The random-to-key function is defined in [RFC3961].

7.5. Authenticator Root Key (ARK)

The Authenticator Root Key (ARK) is used to sign assertions used for fast re-authentication. (The term “authenticator” is equivalent to “re-authentication assertion” and exists for historical reasons.) It is derived as follows:

ARK = browserid-derive-key(CMK, "ARK")

7.6. Authenticator Session Key (ASK)

The Authenticator Session Key (ASK) is used instead of the DHK for re-authenticated contexts. It is derived as follows:

ASK = browserid-derive-key(ARK, nonce-binary)

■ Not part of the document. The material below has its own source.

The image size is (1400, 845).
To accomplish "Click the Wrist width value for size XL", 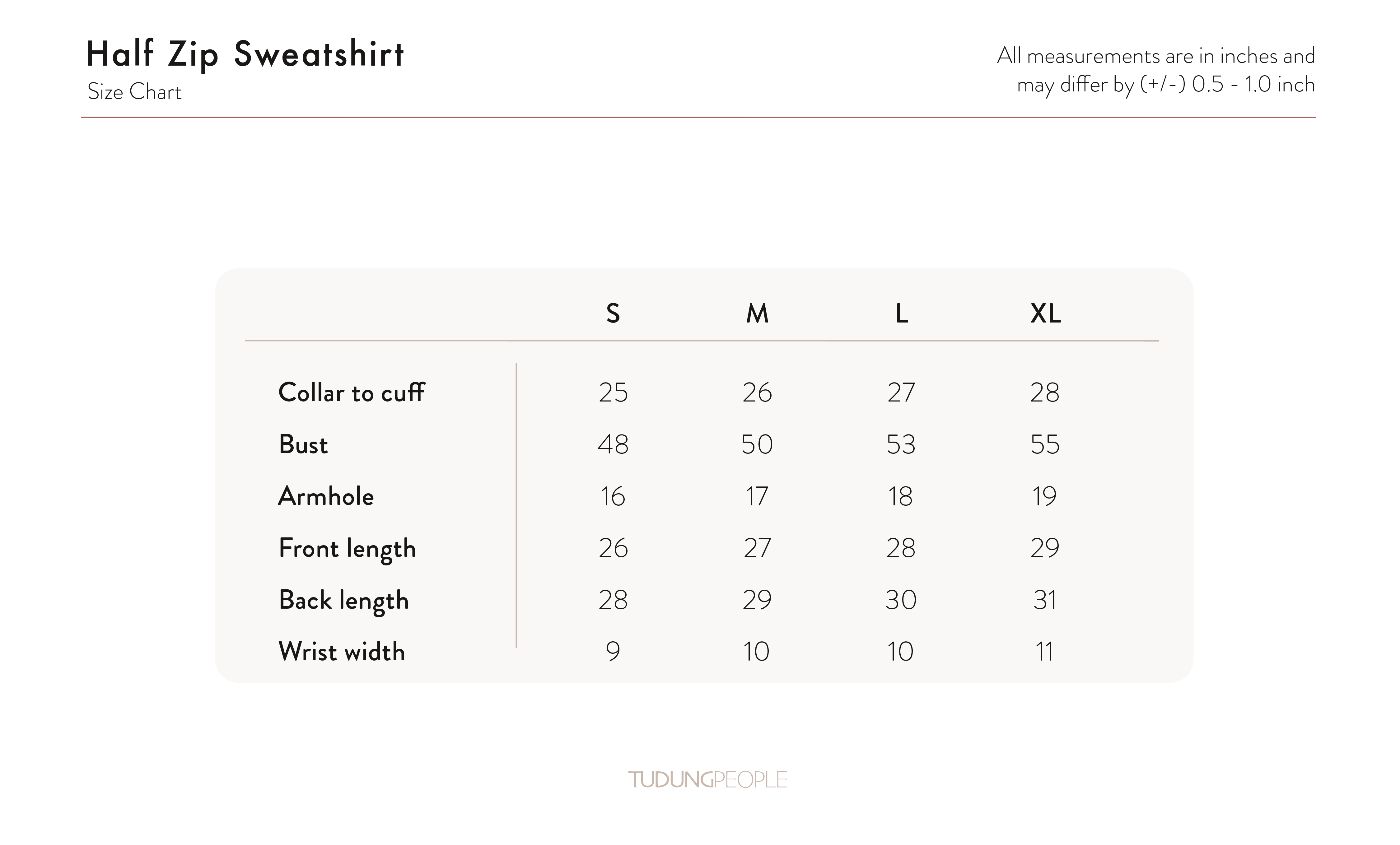I will (x=1045, y=651).
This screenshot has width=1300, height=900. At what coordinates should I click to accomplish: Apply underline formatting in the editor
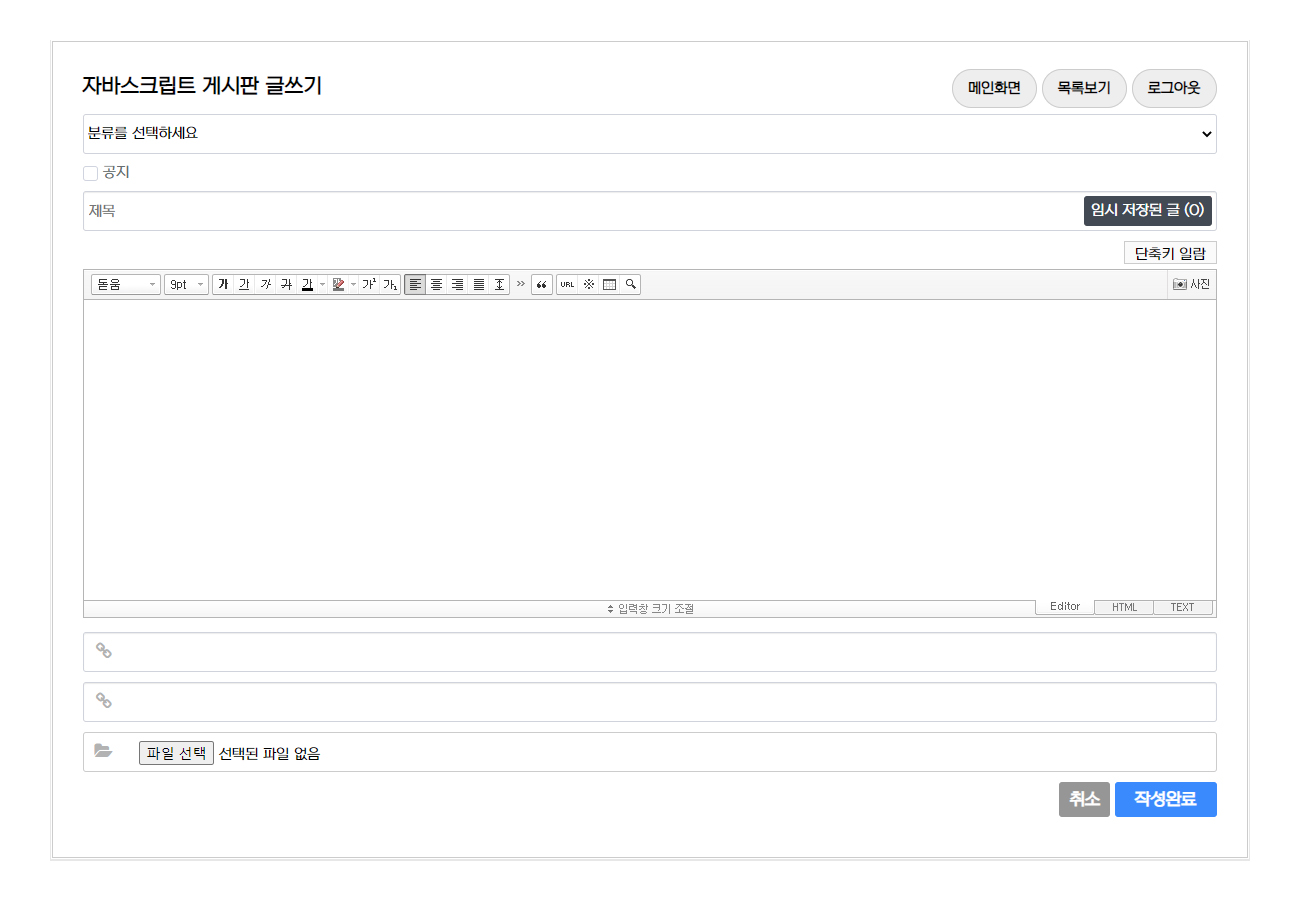(x=244, y=285)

The usage (nonce-binary) is the base64 URL decoding of the initiator “nonce” claim.

7.6.1. Extra Round Trip Key (XRTK)

The Extra Round Trip Key (XRTK) is used to sign the extra round trip token, and also as the master key for the CRK when the extra round trip option is used.

XRTK = browserid-derive-key(CMK, acceptor-jti-binary)

The usage (acceptor-jti-binary) is the base64 URL decoding of the acceptor “jti” claim.

7.7. GSS Pseudo-Random Function (PRF)

The BrowserID mechanism shares the same Pseudo-Random Function (PRF) as the Kerberos GSS mechanism, defined in [RFC4402]. GSS_C_PRF_KEY_FULL and GSS_C_PRF_KEY_PARTIAL are equivalent. The protocol key to be used for GSS_Pseudo_random() SHALL by the Context Root Key (CRK).

8. Example

Suppose a mail user agent for the principal lukeh@lukktone.com wishes to authenticate to an IMAP server rand.mit.de.padl.com. They do not have a re-authentication ticket. The mail user agent would display a dialog box in which the principal would sign in to their IdP and request a fresh assertion be generated.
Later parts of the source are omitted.